The Presidents were, as Edgren phrased it, as difficult to budge as a mountain range. California managed only two first downs and 49 total yards against W&J’s swarming defense.

“The crowd sat stupefied as it saw the Western champions repeatedly rolled back before the eastern invaders,” Williams wrote. “They invariably had a group of men where the ball was. Not one tackler, but an avalanche of tacklers, simply smothered the runner.”

That the Presidents dominated the line of scrimmage is made even more impressive by the fact that Neale—who played major league baseball while coaching W&J—did not substitute even once. All 11 starters played the entire 60 minutes.

One of those indefatigable 11, Charles “Pruner” West, gained distinction as the first black quarterback in Rose Bowl history. West, who was born about a block from campus, later became a doctor specializing in the treatment of tuberculosis.

Another notable member of the team was captain Russell Stein, a tackle who opened holes on offense and slammed them shut on defense. An All-America selection in 1921, Stein went on to play four seasons in the fledgling NFL. He was selected the MVP of the 1922 Rose Bowl for his peerless play on both sides of the line.

Where W&J relied heavily on Stein, California’s fortunes invariably rested on the play of All-America end Harold “Brick” Muller, who had earned MVP honors in the Bears’ 1921 Rose Bowl rout and won a silver medal in the high jump at the 1920 Olympics. But against the Presidents, Muller was as much a factor in the outcome as the ticket takers.

California, despite possessing one of the nation’s most explosive offenses, could mount only one genuine scoring threat. The Bears took over deep in W&J territory after a short punt late in the fourth quarter and appeared poised to pull out the victory so many had predicted.
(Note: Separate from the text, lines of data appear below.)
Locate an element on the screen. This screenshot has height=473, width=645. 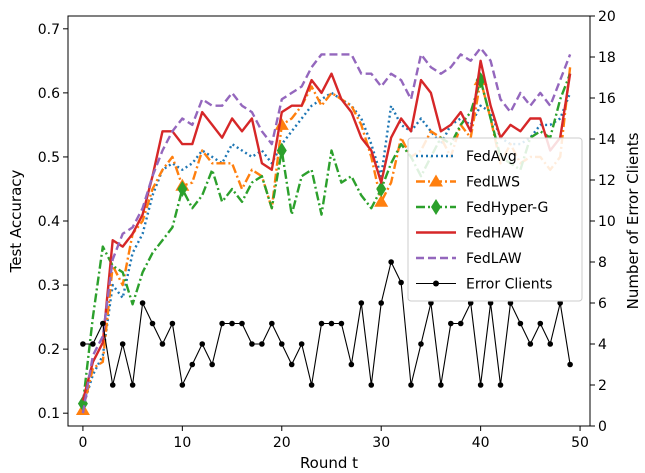
legend-entry: FedLWS is located at coordinates (468, 182).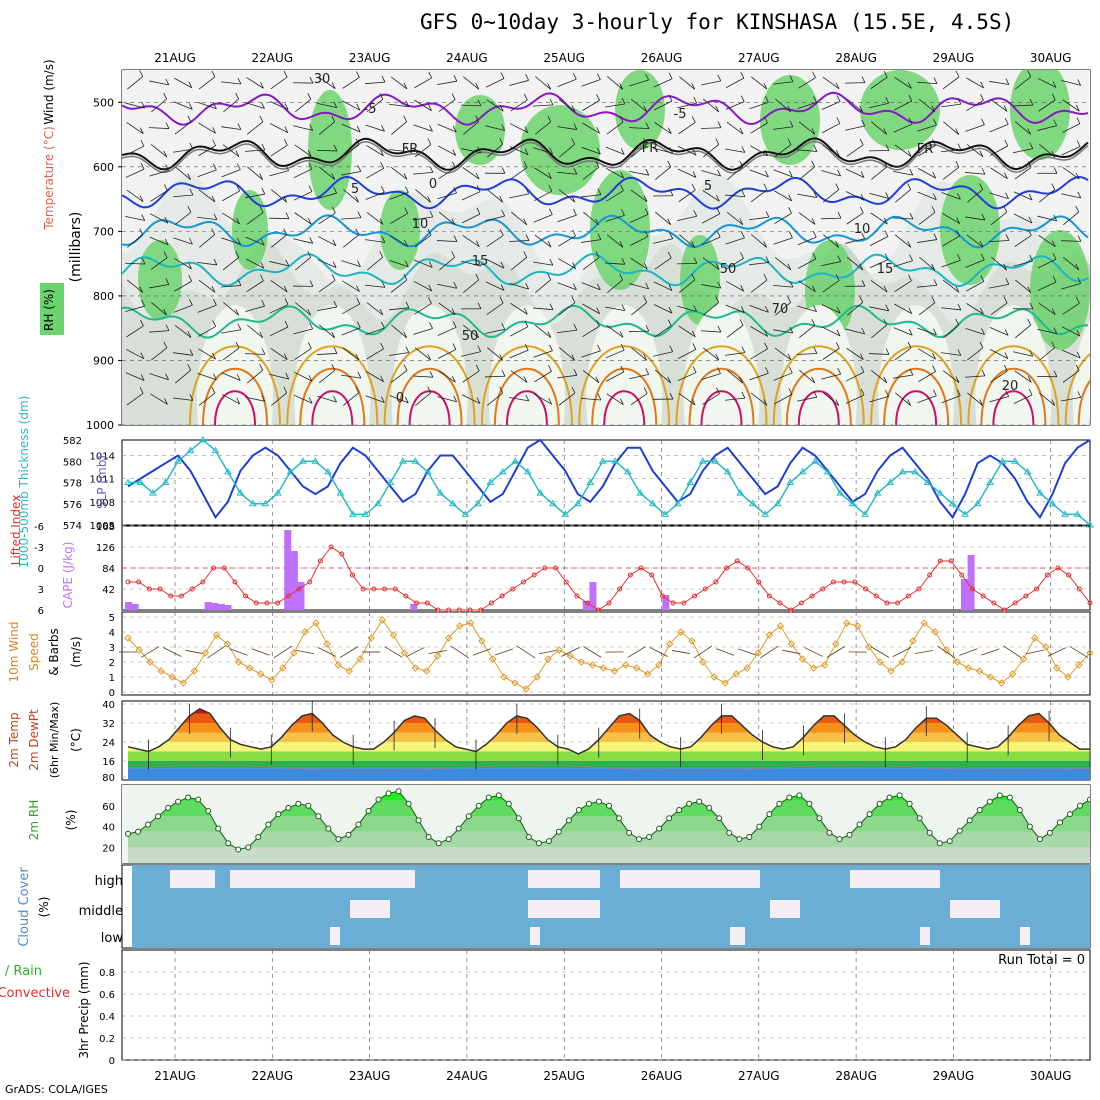 The height and width of the screenshot is (1100, 1100). I want to click on cape-bar, so click(971, 582).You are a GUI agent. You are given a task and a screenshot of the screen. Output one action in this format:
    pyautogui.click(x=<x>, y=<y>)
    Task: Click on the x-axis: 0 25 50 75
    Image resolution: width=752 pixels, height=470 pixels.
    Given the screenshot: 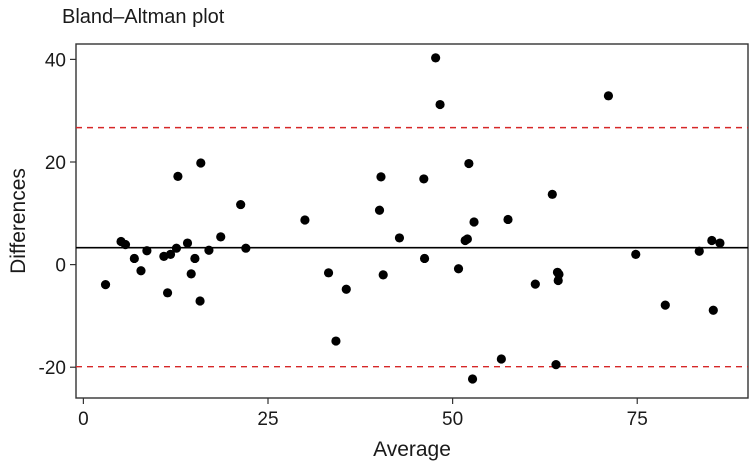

After Cal gained six yards on three plays, Toomey tossed a fourth-down pass to Richard Dunn near the 10-yard line, but a W&J defender jarred the ball loose just as Dunn tried to reel it in and the Presidents took over on downs. Time soon ran out in a scoreless tie that Bears fans viewed as a demoralizing defeat and W&J fans considered a momentous victory. With good reason.

“Before the game Andy Smith’s men were picked to win decisively and except in the east no one figured that the Presidents had a chance,” Ralph Davis wrote in the Pittsburgh Press. “Everything was against the latter—the change of climate, the long railroad trip just before the battle, and the fact that they were playing on foreign grounds. Greasy Neale had his men keyed up to the highest possible pitch, and they did more than even their most optimistic followers had a right to expect.”

It was an improbable turn of events, the little school with the tiny football squad neutralizing the seemingly invincible Wonder Team.

Against all odds, the underdogs from Pennsylvania had pulled out a 0-0 victory.